MINGGU pagi 26 Desember 2004, 10 tahun lalu, Sang Surya menyapa hangat desa kami.
Masyarakat mulai beraktivitas sejak subuh. Ada yang ke tambak menjaring ikan, ke laut menarik pukat, serta beragam aktivitas lainnya.
Ya, saya tinggal di Desa Lamnga, Kecamatan Masjid Raya, Kabupaten Aceh Besar. Desa ini hanya berjarak satu kilometer dari bibir pantai.
Jarak antara Lamnga dengan laut hanya dibatasi dengan jembatan gantung dan Gampong Baro. Sebuah desa nelayan yang memang berjarak beberapa meter dari laut.
Pagi itu, saya awalnya bersiap-siap menuju Lapangan Blang Padang Kota Banda Aceh. Blang Pandang berjarak sekitar 13 kilometer dari desa kami. Di mana lokasi tersebut merupakan tepat latihan karate bagi perkumpulan Inkado.
Saya sendiri hampir dua tahun berlatih karate di sana.
Namun saat hendak keluar rumah, Bapak tiba-tiba mencegat. Bapak meminta saya membantunya menjaga tambak udang. “Ini akhir tahun. Tolong dicek tambak biar tidak bocor,” pintanya saat itu.
Permintaan ini tidak mungkin saya tolak. Apalagi usaha tambak merupakan sumber pendapatan bapak selama ini. Tambak tersebut merupakan warisan dari kakek kami.
“Saya ke kios dulu. Beli paku. Nanti sekalian kita betulkan pintu air. Papannya sudah rapuh,” kata Bapak sambil berlalu.
Mendengar hal ini, saya mengiyakan. Menaruh tas kembali di kasur serta lari-lari kecil di perkalangan rumah.
Tepat pukul 07.58 WIB, gempa menguncang. Saya terduduk. Ibu dan adik-adik saya juga berlarian keluar rumah. Kami saling perpegangan tangan. Adik saya yang kecil, Mahyuddin, senang karena mengira sedang bermain ayunan. Sedangkan yang lain mengucap asma Allah.
Beberapa anak tetangga menjerit ketakutan. Tangis mereka terdengar hingga ke rumah kami.
Gempa hanya hitungan detik. Namun sangat kencang.
Usai gempa beberapa tetangga berkumpul di halaman rumah kami. Saya melihat beberapa lelaki dewasa berlarian menuju laut.

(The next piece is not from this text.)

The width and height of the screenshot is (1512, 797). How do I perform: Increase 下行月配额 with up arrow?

“Air laut surut. Banyak ikan bergelimpangan,” ujar seorang pemuda sambil berlarian. Saya tidak ingat lagi siapa sosok tersebut. Karena usai bencana kami tak pernah bertemu lagi.

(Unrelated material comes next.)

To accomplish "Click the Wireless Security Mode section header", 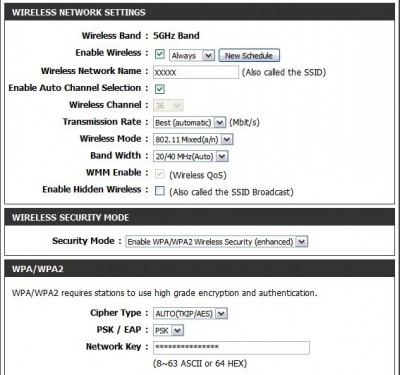I will (199, 217).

Beberapa menit usai pria tadi berucap. Saya mendengar suara ledakan sangat keras. Saya mulai gelisah. “Gempa, air laut surut dan ledakan keras. Seperti di Jepang.”
Namun saya belum berpikir akan terjadi musibah besar. Tak lama beberapa ibu-ibu berlarian menuju ke arah kami.
Mereka berteriak,”air, air naik, air naik.”
“Tsunami,” gumam saya saat itu.
Saya meminta orang tua dan adik saya untuk naik ke atap rumah kosong di depan rumah kami. Beberapa tetangga juga ikutan. Namun belum semua naik, air berwarna hitam pekat itu muncul. Di depannya ada Bapak saya yang sedang menenteng kertas hitam yang belakangan saya ketahui berisi paku.
Air hitam itu berisi seng dan papan rumah. Air berjalan bagai tembok besar yang menghantam siapa saja di depannya.
Namun ajaibnya, saat hampir tiba di tempat kami, air hitam ini berbelok arah. Ternyata air bergerak bak ular besar yang mengeliling desa kami.
Bapak saya selamat. Beberapa orang ada yang mengatakan kami selamat karena ada wanita hamil bersama. Tuhan menolong wanita tadi dan kami menerima imbas positif. Namun saya lebih percaya kalau posisi kami saat itu berada di tempat tinggi.
Ibarat nasi tumpeng. Tempat kami berdiri adalah puncuknya. Dari tempat kami berdiri terlihat jelas air hitam itu menyapu bersih desa Gampong Baro dan lebih dari setengah Desa Lamnga.
Di bawah atap rumah tadi mulai menumpuk sampah dan mayat. Ada juga warga yang selamat. Namun kakinya terbakar karena terkena ombak berisi belerang.
Saat itu saya teringat sama Kakek yang berada di rumah adik Bapak. Lokasinya berada di dataran rendah dan alur air tadi. Saya turun dari atap rumah dan berlarian ke rumah adik Bapak guna mengecek keberadaan kakek.